* Exercise *
Add 150 to every coordinate in the answers of the listing, from the line with "You are a computer-use" to the line with "click(666, 949)", both ends included. Write out only those lines again, requests included, and leave out the pictures.

## begin Data provided

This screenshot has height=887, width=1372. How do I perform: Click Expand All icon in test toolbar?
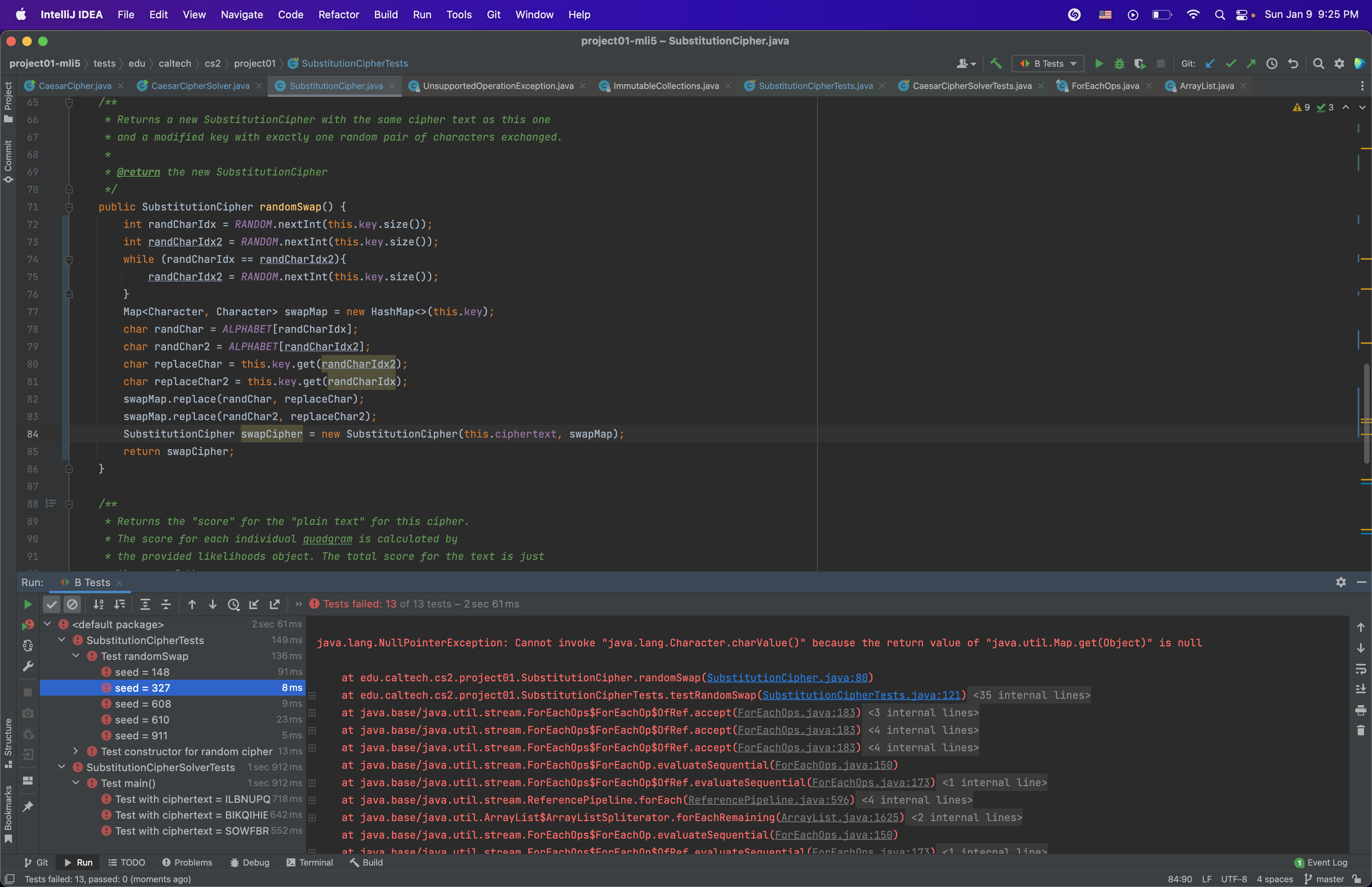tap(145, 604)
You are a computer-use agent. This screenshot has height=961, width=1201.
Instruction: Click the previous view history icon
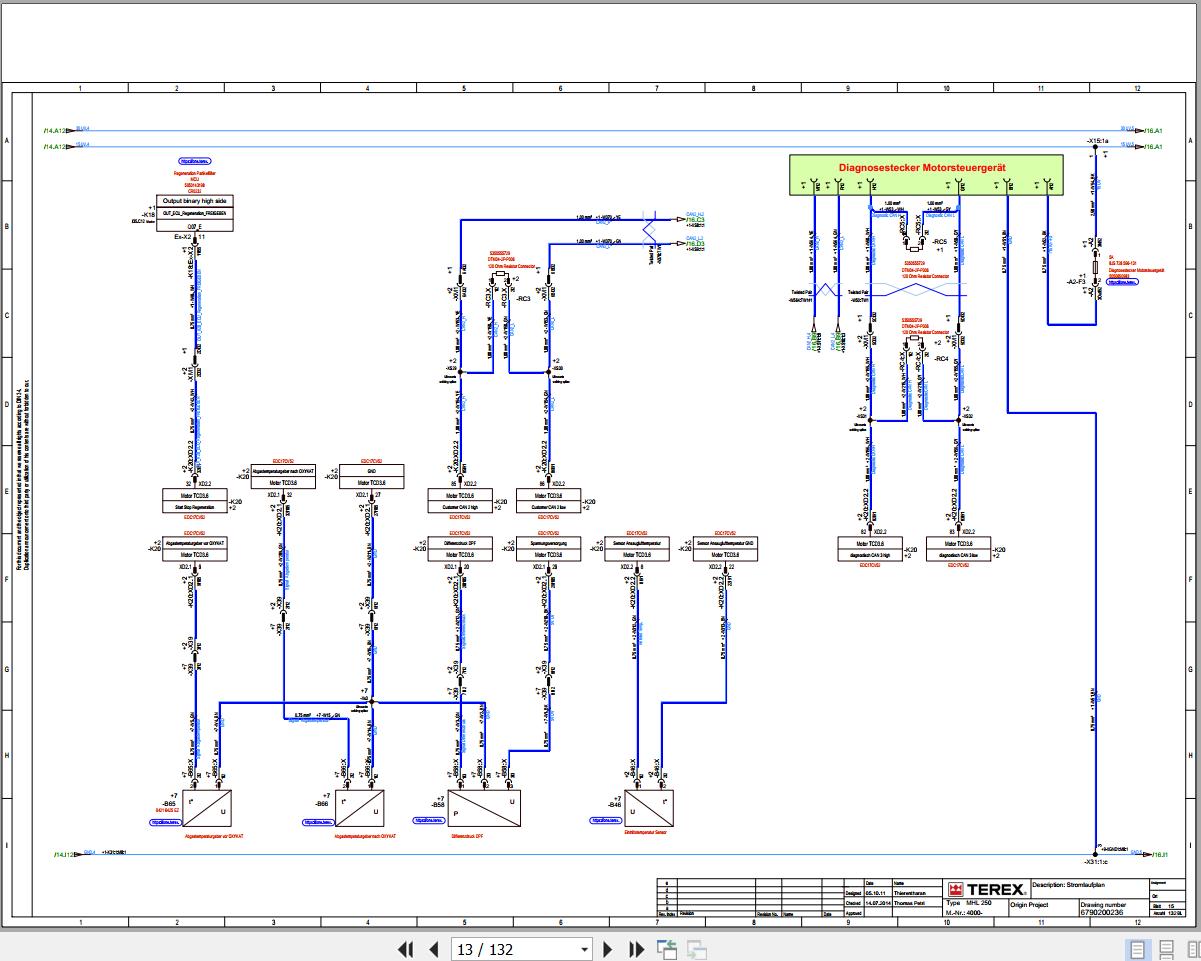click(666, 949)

## end Data provided
## begin Data provided

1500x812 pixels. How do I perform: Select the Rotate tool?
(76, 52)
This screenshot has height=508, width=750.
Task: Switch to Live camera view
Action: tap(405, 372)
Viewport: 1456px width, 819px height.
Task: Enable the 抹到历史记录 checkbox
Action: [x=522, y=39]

## end Data provided

* Response below *
You are a computer-use agent. This screenshot has height=961, width=1201.
Instruction: Click the previous view history icon
click(816, 1099)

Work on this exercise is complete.